WHAT THIS TASK INVOLVES: Reproduce exactly the lines of the material beneath, from the line that contains "Given: Click the" to the line that contains "This screenshot has width=1853, height=1271.", both included, and no other lines.

RECORDS TO PROCESS:
· · · · ·
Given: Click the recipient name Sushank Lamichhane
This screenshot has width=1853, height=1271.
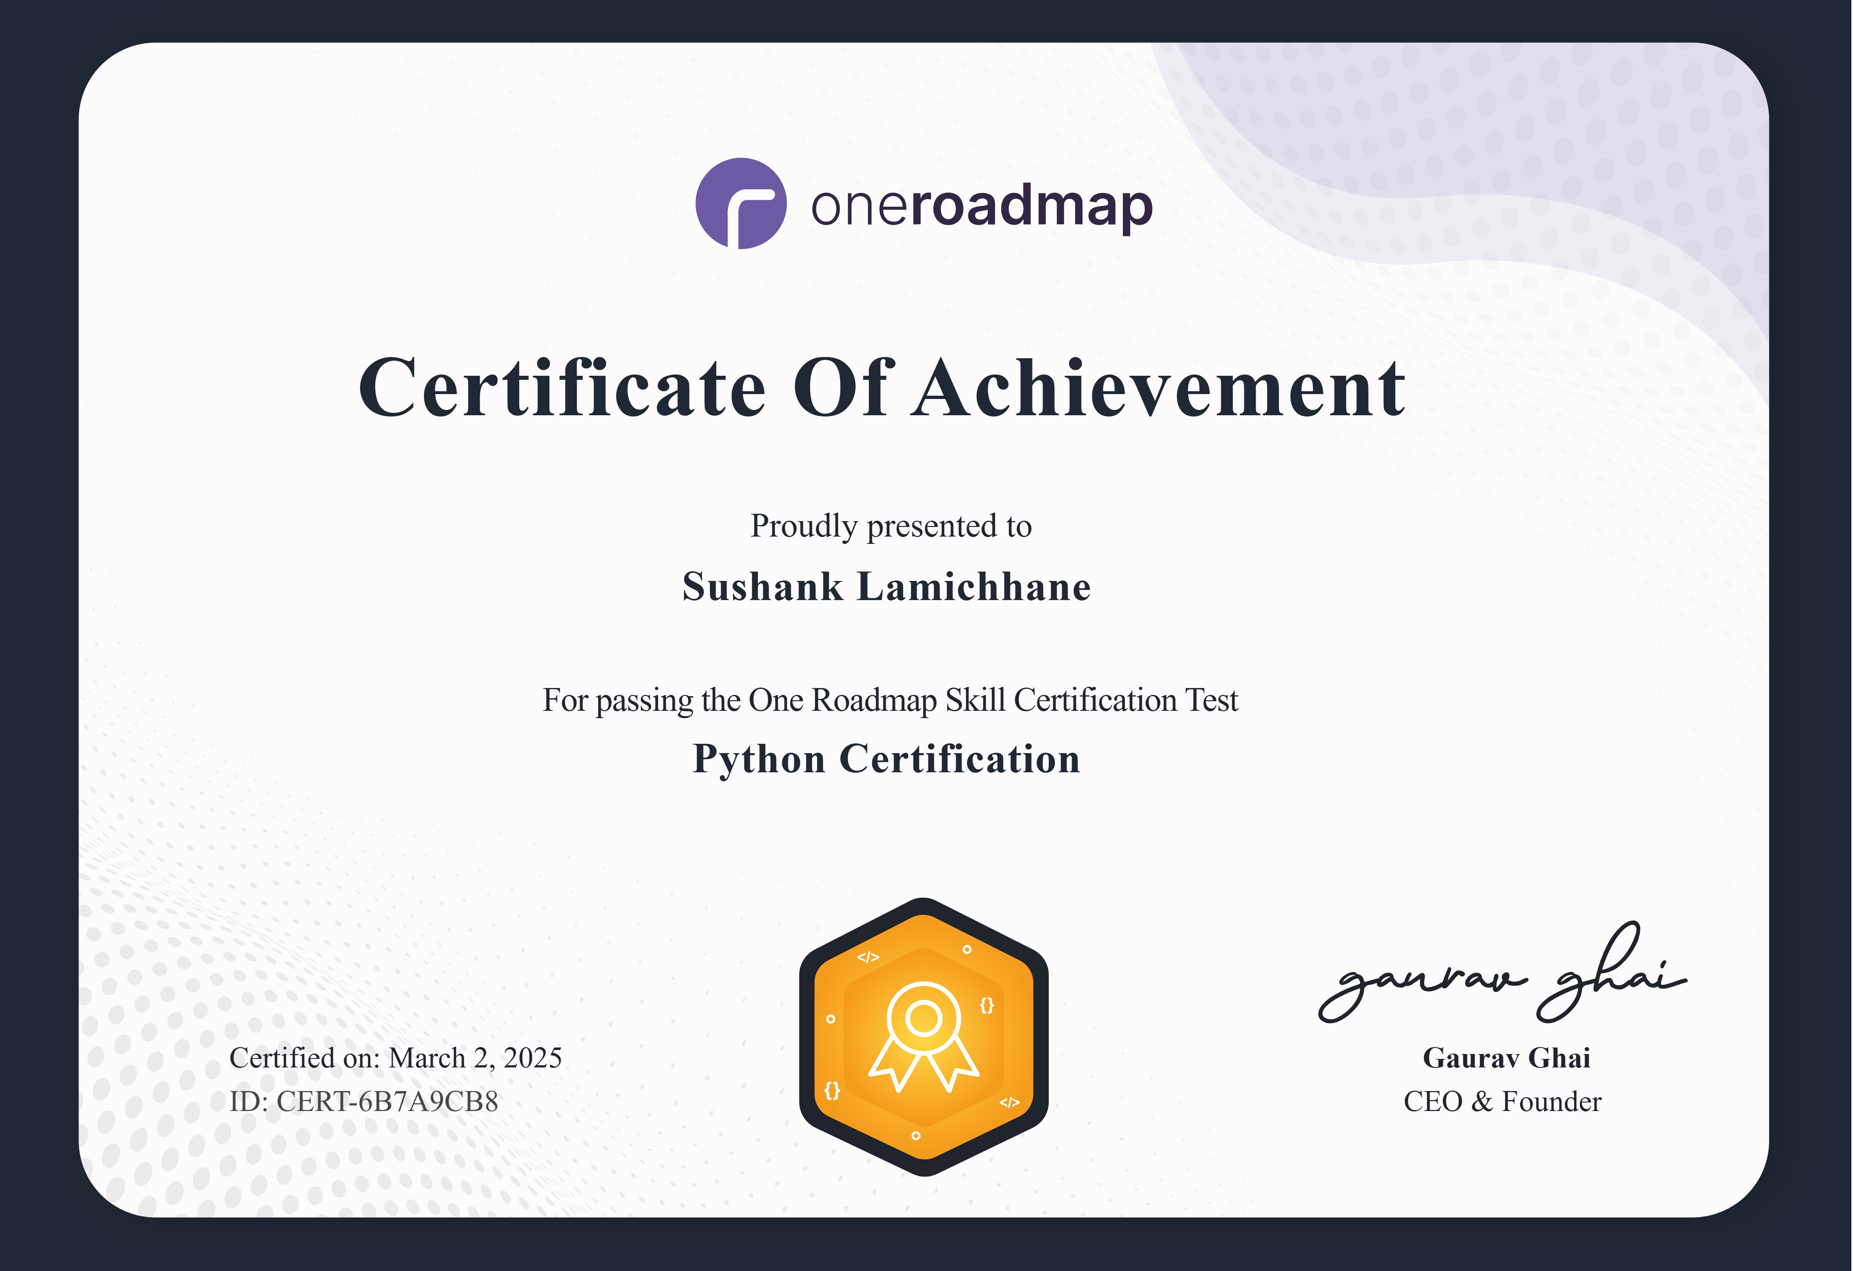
· · · · ·
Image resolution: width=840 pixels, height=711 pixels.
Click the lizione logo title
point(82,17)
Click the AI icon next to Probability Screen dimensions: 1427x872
· · · · ·
WRITTEN SOLUTION:
Given: Click the recipient name Sushank Lamichhane
This screenshot has width=1853, height=1271.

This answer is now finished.